» TEKS YANG DIBERIKAN:
--------------------------------------------------
Manufandu berharap lembaga pengawasan dan aparat penegak hukum yang bertugas di Papua memiliki kemampuan dan dilandasi sikap jujur untuk berani mengungkap semua praktik-praktik yang tidak benar yang merugikan keuangan negara, karena rakyat Papua selalu merasa tidak puas dengan segala upaya yang dilakukan pemerintah selama ini untuk membangun Papua.

"Saya minta aparat berani mengusut tuntas kasus penyelewengan dana PON XX, juga perbaikan Kantor Gubernur Papua, MRP dan DPRP yang dirusak massa saat kerusuhan tahun 2019," ujarnya pula.

Manufandu juga meminta warga Papua terutama di Kota Jayapura agar berpikir jernih mencermati persoalan hukum yang kini dihadapi oleh Gubernur Lukas Enembe, dan tidak terhasut untuk melakukan hal-hal yang berpotensi melawan hukum.
--------------------------------------------------
» SOAL LATIHAN:
- 1) Menurut teks di atas, siapa yang diminta Manufandu agar berpikir jernih?
- 2) Tolong tulis ulang bagian teks di atas, mulai dari kata-kata yang memuat "Manufandu berharap lembaga" dan berhenti setelah "berpotensi melawan hukum.".
Baris-baris berikut tidak perlu dipakai.

» Data lokasi elemen layar:
--------------------------------------------------
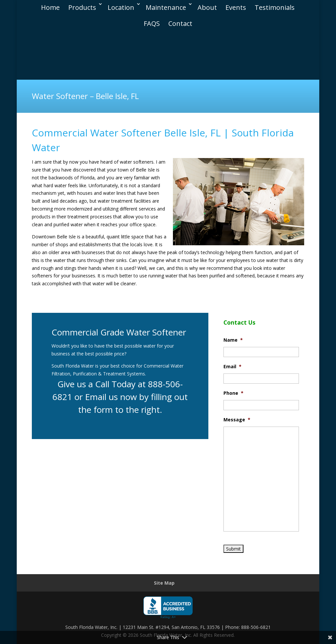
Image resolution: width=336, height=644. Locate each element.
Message (237, 420)
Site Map (164, 583)
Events (236, 6)
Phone (233, 393)
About (207, 6)
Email (232, 367)
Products (82, 6)
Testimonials (275, 6)
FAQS (152, 22)
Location (121, 6)
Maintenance (166, 6)
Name (233, 340)
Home (50, 6)
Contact (180, 22)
--------------------------------------------------
» JAWABAN LATIHAN:
- 1) Warga Papua, terutama di Kota Jayapura.

- 2)
Manufandu berharap lembaga pengawasan dan aparat penegak hukum yang bertugas di Papua memiliki kemampuan dan dilandasi sikap jujur untuk berani mengungkap semua praktik-praktik yang tidak benar yang merugikan keuangan negara, karena rakyat Papua selalu merasa tidak puas dengan segala upaya yang dilakukan pemerintah selama ini untuk membangun Papua.

"Saya minta aparat berani mengusut tuntas kasus penyelewengan dana PON XX, juga perbaikan Kantor Gubernur Papua, MRP dan DPRP yang dirusak massa saat kerusuhan tahun 2019," ujarnya pula.

Manufandu juga meminta warga Papua terutama di Kota Jayapura agar berpikir jernih mencermati persoalan hukum yang kini dihadapi oleh Gubernur Lukas Enembe, dan tidak terhasut untuk melakukan hal-hal yang berpotensi melawan hukum.